Reproduce the following data line for line, without altering anything.

* _Collected data entries_:
□ □ □

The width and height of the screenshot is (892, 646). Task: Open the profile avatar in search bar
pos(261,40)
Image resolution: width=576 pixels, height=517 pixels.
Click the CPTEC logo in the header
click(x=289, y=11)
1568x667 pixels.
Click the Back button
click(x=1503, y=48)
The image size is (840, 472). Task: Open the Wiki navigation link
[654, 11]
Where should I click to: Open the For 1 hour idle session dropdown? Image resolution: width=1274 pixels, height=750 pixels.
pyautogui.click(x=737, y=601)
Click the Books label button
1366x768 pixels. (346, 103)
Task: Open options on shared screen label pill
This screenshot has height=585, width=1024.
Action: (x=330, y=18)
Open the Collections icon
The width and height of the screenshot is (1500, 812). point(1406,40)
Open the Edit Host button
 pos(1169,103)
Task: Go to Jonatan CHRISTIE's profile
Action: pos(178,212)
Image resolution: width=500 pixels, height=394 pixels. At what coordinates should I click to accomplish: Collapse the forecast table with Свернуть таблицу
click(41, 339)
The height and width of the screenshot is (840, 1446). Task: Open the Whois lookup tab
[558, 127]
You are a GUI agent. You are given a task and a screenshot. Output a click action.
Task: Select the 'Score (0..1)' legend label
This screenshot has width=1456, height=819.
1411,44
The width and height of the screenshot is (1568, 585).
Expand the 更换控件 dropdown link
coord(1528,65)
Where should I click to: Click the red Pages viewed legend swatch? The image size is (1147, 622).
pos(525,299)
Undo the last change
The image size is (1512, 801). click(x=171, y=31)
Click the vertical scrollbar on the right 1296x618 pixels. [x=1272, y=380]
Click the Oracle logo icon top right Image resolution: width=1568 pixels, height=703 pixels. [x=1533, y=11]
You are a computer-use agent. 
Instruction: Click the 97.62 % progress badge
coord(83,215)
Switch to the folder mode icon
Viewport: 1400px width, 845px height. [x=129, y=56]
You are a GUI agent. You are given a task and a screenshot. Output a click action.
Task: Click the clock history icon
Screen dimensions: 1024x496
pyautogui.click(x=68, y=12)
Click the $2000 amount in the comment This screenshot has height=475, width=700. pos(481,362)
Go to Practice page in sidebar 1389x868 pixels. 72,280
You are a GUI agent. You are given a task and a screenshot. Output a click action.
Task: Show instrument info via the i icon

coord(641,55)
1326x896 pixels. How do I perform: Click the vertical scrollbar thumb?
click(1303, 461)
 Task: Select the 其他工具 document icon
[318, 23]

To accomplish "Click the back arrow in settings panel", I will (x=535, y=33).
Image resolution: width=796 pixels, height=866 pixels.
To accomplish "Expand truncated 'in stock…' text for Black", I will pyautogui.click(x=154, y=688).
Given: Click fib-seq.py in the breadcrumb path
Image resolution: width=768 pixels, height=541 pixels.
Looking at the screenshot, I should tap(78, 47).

□ □ □

* _IN RESPONSE_:
The width and height of the screenshot is (892, 646). Task: Open the profile avatar in search bar
pos(261,40)
Image resolution: width=576 pixels, height=517 pixels.
Click the CPTEC logo in the header
click(x=289, y=11)
1568x667 pixels.
Click the Back button
click(x=1503, y=48)
The image size is (840, 472). Task: Open the Wiki navigation link
[654, 11]
Where should I click to: Open the For 1 hour idle session dropdown? Image resolution: width=1274 pixels, height=750 pixels.
pyautogui.click(x=737, y=601)
Click the Books label button
1366x768 pixels. (346, 103)
Task: Open options on shared screen label pill
This screenshot has height=585, width=1024.
Action: (x=330, y=18)
Open the Collections icon
The width and height of the screenshot is (1500, 812). point(1406,40)
Open the Edit Host button
 pos(1169,103)
Task: Go to Jonatan CHRISTIE's profile
Action: pos(178,212)
Image resolution: width=500 pixels, height=394 pixels. At what coordinates should I click to accomplish: Collapse the forecast table with Свернуть таблицу
click(41, 339)
The height and width of the screenshot is (840, 1446). Task: Open the Whois lookup tab
[558, 127]
You are a GUI agent. You are given a task and a screenshot. Output a click action.
Task: Select the 'Score (0..1)' legend label
This screenshot has width=1456, height=819.
1411,44
The width and height of the screenshot is (1568, 585).
Expand the 更换控件 dropdown link
coord(1528,65)
Where should I click to: Click the red Pages viewed legend swatch? The image size is (1147, 622).
pos(525,299)
Undo the last change
The image size is (1512, 801). click(x=171, y=31)
Click the vertical scrollbar on the right 1296x618 pixels. [x=1272, y=380]
Click the Oracle logo icon top right Image resolution: width=1568 pixels, height=703 pixels. [x=1533, y=11]
You are a computer-use agent. 
Instruction: Click the 97.62 % progress badge
coord(83,215)
Switch to the folder mode icon
Viewport: 1400px width, 845px height. [x=129, y=56]
You are a GUI agent. You are given a task and a screenshot. Output a click action.
Task: Click the clock history icon
Screen dimensions: 1024x496
pyautogui.click(x=68, y=12)
Click the $2000 amount in the comment This screenshot has height=475, width=700. pos(481,362)
Go to Practice page in sidebar 1389x868 pixels. 72,280
You are a GUI agent. You are given a task and a screenshot. Output a click action.
Task: Show instrument info via the i icon

coord(641,55)
1326x896 pixels. How do I perform: Click the vertical scrollbar thumb?
click(1303, 461)
 Task: Select the 其他工具 document icon
[318, 23]

To accomplish "Click the back arrow in settings panel", I will (x=535, y=33).
Image resolution: width=796 pixels, height=866 pixels.
To accomplish "Expand truncated 'in stock…' text for Black", I will pyautogui.click(x=154, y=688).
Given: Click fib-seq.py in the breadcrumb path
Image resolution: width=768 pixels, height=541 pixels.
Looking at the screenshot, I should tap(78, 47).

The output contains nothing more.